The gas turbine without its integral compressor is basically a combustor and turbine and can be termed a combustor-turbine unit. Existing models of gas turbine engines can be manufactured as combustor-turbine units merely by leaving out the compressor blades, thus saving on fabrication cost.
In a process plant, discharging or intermediate gas streams often are available that can be employed to increase power production, produce refrigeration, reduce fuel consumption or reduce emissions. An available stream of compressed air can be boosted in pressure to the pressure of the combustor in the combustor-turbine unit. Similarly, an available stream of compressed gas with little or no oxygen content can be boosted in pressure and used in the combustor of the combustor-turbine unit as a replacement for a portion of the air normally supplied. An available stream with some fuel content; i.e., a fuel gas stream, can be burned in the combustor thus reducing the amount of primary fuel required. An available steam stream can be injected into the combustor for power augmentation or emission reduction. Available gas streams can be expanded as well as compressed before being discharged or introduced into the gas-turbine unit.

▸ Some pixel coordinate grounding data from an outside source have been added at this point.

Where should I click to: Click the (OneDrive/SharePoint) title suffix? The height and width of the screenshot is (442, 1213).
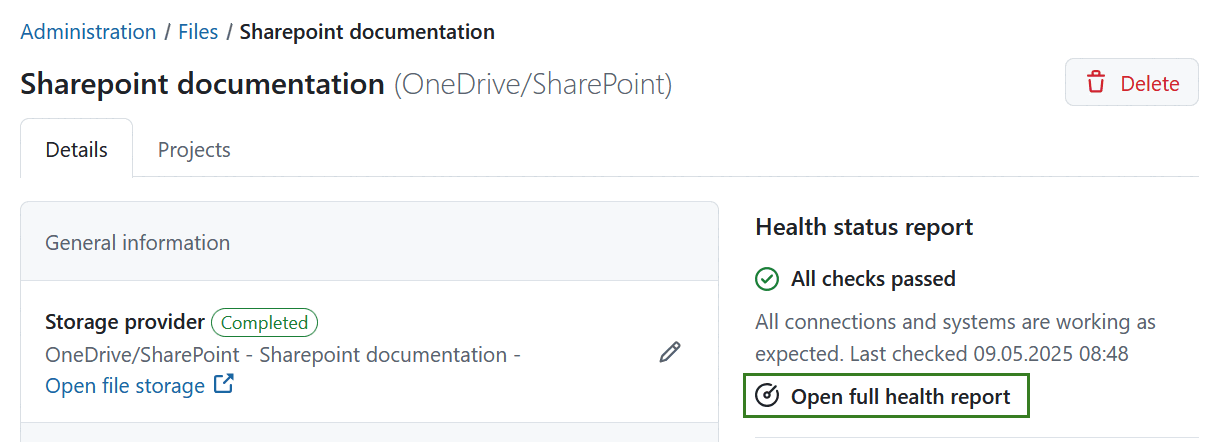(532, 84)
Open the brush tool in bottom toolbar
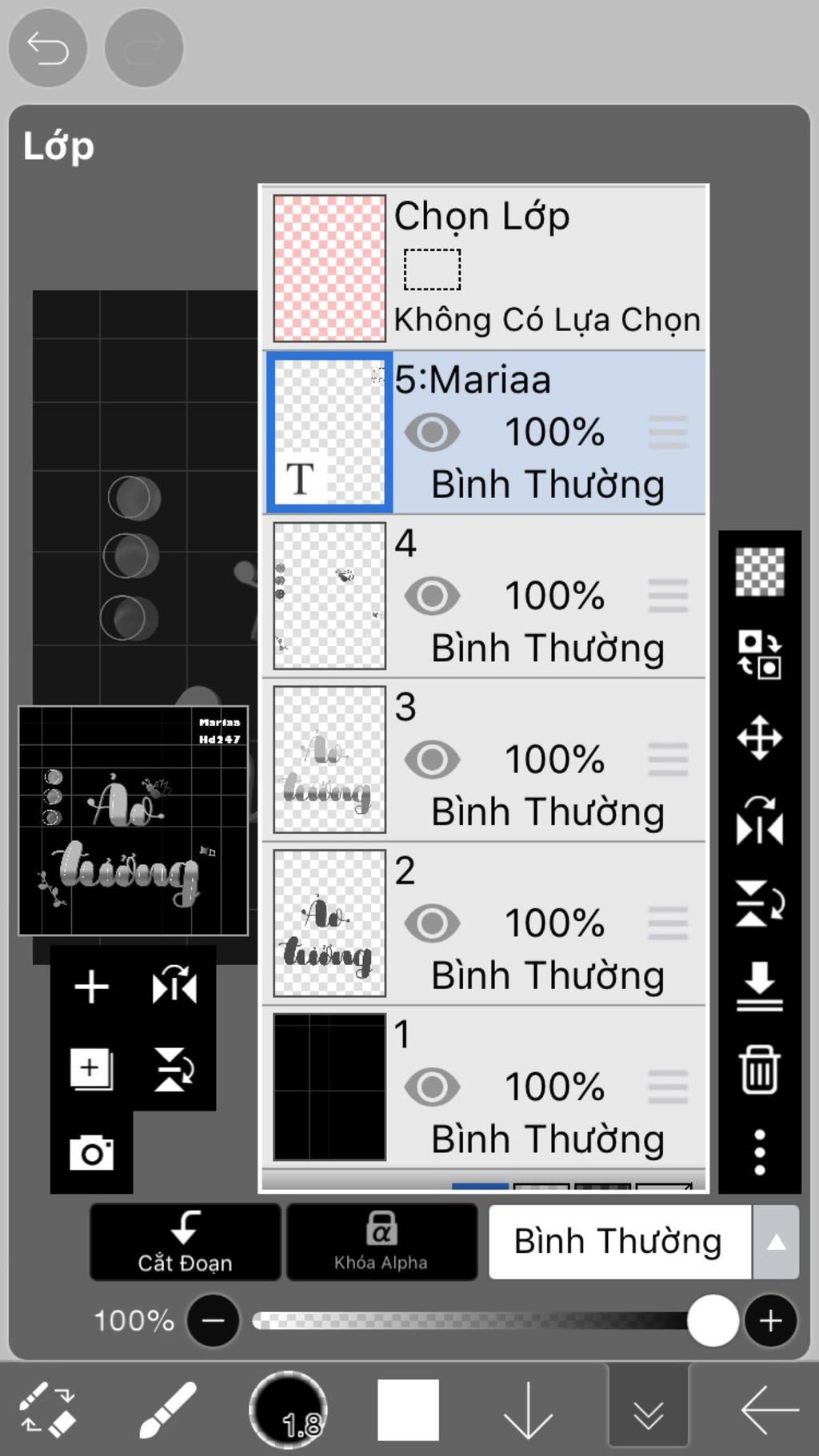Screen dimensions: 819x1456 tap(168, 1410)

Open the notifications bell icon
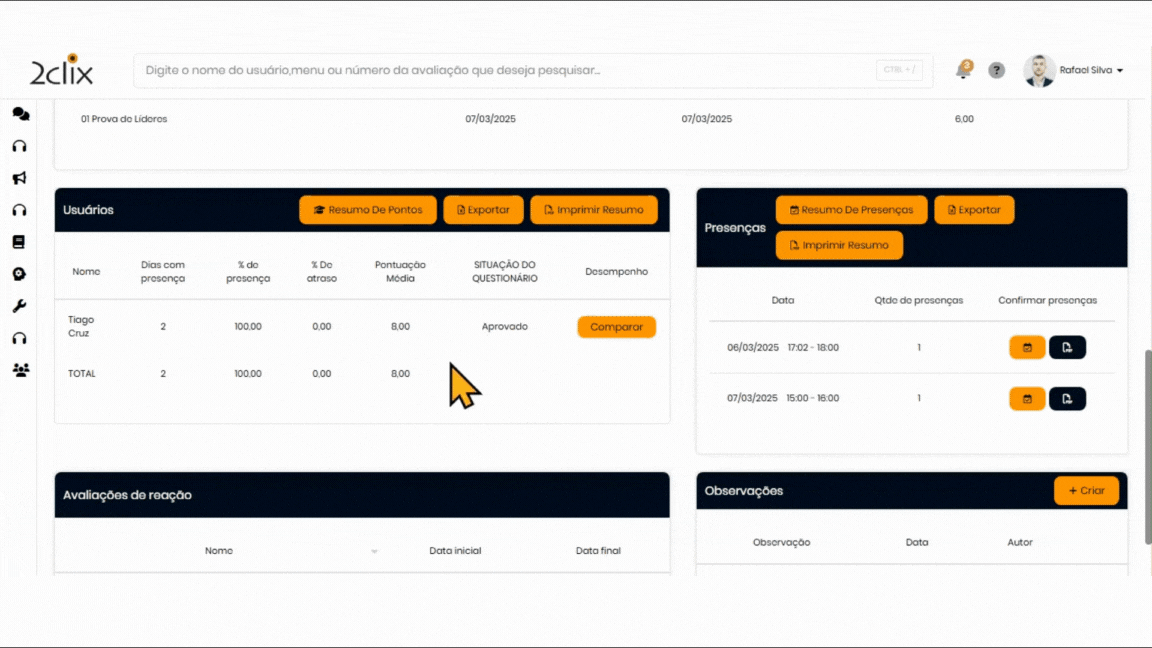pos(963,70)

Such streams can be advantageously processed in a machine such as an integral gear compressor fitted with stages to compress one or more gas streams, and additionally, stages to expand one or more compressed gas streams. The energy recovered in the expansion of a gas stream will be transferred directly into compression of another gas stream. Such an integral gear machine, having compression and optional expansion stages, shall herein be termed an integral-gear pressure processor. Thus pressure processing of a gas stream shall mean compression or expansion of the gas stream, and a pressure processing stage shall mean a compression stage or an expansion stage. Integral-gear pressure processors may be employed in combinations to accomplish all of the compression and expansion functions needed.
It is an object of this invention to provide systems and methods for more efficient supply of compressed air or gas for supply to a process plant or other external use.
It is a feature of this invention that a combustor-turbine unit is directly coupled to drive the bull gear of an integral-gear multi-stage pressure processor for supplying compressed air to a process plant and the combustor-turbine unit itself.
It is an advantage of this invention that an integral-gear pressure processor provides machinery of attractive mechanical structure and efficiency to compress and expand multiple gas streams.